Re: [RFC] e1000e: Relax condition to trigger reset for ME workaround

From: Alexander Duyck
Date: Thu May 14 2020 - 10:57:46 EST


On Mon, May 11, 2020 at 9:45 PM Punit Agrawal
<punit1.agrawal@xxxxxxxxxxxxx> wrote:
>
> It's an error if the value of the RX/TX tail descriptor does not match
> what was written. The error condition is true regardless the duration
> of the interference from ME. But the code only performs the reset if
> E1000_ICH_FWSM_PCIM2PCI_COUNT (2000) iterations of 50us delay have
> transpired. The extra condition can lead to inconsistency between the
> state of hardware as expected by the driver.
>
> Fix this by dropping the check for number of delay iterations.
>
> Signed-off-by: Punit Agrawal <punit1.agrawal@xxxxxxxxxxxxx>
> Cc: Jeff Kirsher <jeffrey.t.kirsher@xxxxxxxxx>
> Cc: "David S. Miller" <davem@xxxxxxxxxxxxx>
> Cc: intel-wired-lan@xxxxxxxxxxxxxxxx
> Cc: netdev@xxxxxxxxxxxxxxx
> Cc: linux-kernel@xxxxxxxxxxxxxxx
> ---
> Hi,
>
> The issue was noticed through code inspection while backporting the
> workaround for TDT corruption. Sending it out as an RFC as I am not
> familiar with the hardware internals of the e1000e.
>
> Another unresolved question is the inherent racy nature of the
> workaround - the ME could block access again after releasing the
> device (i.e., BIT(E1000_ICH_FWSM_PCIM2PCI) clear) but before the
> driver performs the write. Has this not been a problem?
>
> Any feedback on the patch or the more information on the issues
> appreciated.
>
> Thanks,
> Punit
>
> drivers/net/ethernet/intel/e1000e/netdev.c | 8 ++++----
> 1 file changed, 4 insertions(+), 4 deletions(-)
>
> diff --git a/drivers/net/ethernet/intel/e1000e/netdev.c b/drivers/net/ethernet/intel/e1000e/netdev.c
> index 177c6da80c57..5ed4d7ed35b3 100644
> --- a/drivers/net/ethernet/intel/e1000e/netdev.c
> +++ b/drivers/net/ethernet/intel/e1000e/netdev.c
> @@ -607,11 +607,11 @@ static void e1000e_update_rdt_wa(struct e1000_ring *rx_ring, unsigned int i)
> {
> struct e1000_adapter *adapter = rx_ring->adapter;
> struct e1000_hw *hw = &adapter->hw;
> - s32 ret_val = __ew32_prepare(hw);
>
> + __ew32_prepare(hw);
> writel(i, rx_ring->tail);
>
> - if (unlikely(!ret_val && (i != readl(rx_ring->tail)))) {
> + if (unlikely(i != readl(rx_ring->tail))) {
> u32 rctl = er32(RCTL);
>
> ew32(RCTL, rctl & ~E1000_RCTL_EN);
> @@ -624,11 +624,11 @@ static void e1000e_update_tdt_wa(struct e1000_ring *tx_ring, unsigned int i)
> {
> struct e1000_adapter *adapter = tx_ring->adapter;
> struct e1000_hw *hw = &adapter->hw;
> - s32 ret_val = __ew32_prepare(hw);
>
> + __ew32_prepare(hw);
> writel(i, tx_ring->tail);
>
> - if (unlikely(!ret_val && (i != readl(tx_ring->tail)))) {
> + if (unlikely(i != readl(tx_ring->tail))) {
> u32 tctl = er32(TCTL);
>
> ew32(TCTL, tctl & ~E1000_TCTL_EN);

You are eliminating the timeout check in favor of just verifying if
the write succeeded or not. Seems pretty straight forward to me.

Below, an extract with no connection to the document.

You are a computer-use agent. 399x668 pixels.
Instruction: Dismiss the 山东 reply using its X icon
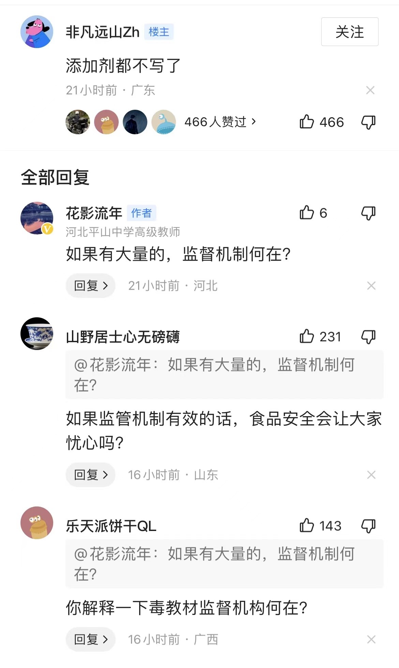point(371,475)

One other change you may consider making would be to drop the return
value from __ew32_prepare since it doesn't appear to be used anywhere,
make the function static, and maybe get rid of the prototype in
e1000.h.

Reviewed-by: Alexander Duyck <alexander.h.duyck@xxxxxxxxxxxxxxx>